→ WHAT THIS TASK INVOLVES:
Please pull out every line of the records below that contains the string "click".

═════ RAW DATA

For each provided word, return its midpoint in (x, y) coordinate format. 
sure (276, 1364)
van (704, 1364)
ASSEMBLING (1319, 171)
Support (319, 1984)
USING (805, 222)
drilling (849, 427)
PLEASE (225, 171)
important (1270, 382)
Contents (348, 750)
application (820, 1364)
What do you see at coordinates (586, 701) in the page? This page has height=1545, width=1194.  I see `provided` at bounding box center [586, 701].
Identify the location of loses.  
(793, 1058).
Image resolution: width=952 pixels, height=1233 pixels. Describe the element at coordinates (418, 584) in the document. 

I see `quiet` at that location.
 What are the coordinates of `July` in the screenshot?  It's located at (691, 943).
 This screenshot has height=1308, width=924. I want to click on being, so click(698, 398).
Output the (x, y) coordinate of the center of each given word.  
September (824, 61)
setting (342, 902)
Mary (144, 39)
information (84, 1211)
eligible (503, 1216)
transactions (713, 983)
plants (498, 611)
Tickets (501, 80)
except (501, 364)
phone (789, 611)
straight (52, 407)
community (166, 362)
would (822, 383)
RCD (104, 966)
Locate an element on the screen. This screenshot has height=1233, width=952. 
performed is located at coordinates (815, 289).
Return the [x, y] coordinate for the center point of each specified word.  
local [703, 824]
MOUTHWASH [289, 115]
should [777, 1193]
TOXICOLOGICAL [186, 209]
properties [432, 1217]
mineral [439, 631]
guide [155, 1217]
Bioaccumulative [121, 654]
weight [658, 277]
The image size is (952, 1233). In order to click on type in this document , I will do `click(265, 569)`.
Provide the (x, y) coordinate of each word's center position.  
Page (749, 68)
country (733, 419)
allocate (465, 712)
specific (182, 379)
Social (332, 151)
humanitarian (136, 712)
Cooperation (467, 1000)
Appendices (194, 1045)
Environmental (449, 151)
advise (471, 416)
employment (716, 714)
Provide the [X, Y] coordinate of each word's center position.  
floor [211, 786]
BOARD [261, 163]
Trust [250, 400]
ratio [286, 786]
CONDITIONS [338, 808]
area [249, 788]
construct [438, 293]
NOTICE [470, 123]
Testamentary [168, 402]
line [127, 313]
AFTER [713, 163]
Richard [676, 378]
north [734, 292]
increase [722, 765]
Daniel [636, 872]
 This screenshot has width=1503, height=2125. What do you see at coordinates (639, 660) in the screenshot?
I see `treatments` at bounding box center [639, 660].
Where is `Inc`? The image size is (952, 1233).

══════════

→ THE COMPLETED TASK:
 This screenshot has height=1308, width=924. I want to click on being, so click(698, 398).
The image size is (952, 1233). In order to click on type in this document , I will do `click(265, 569)`.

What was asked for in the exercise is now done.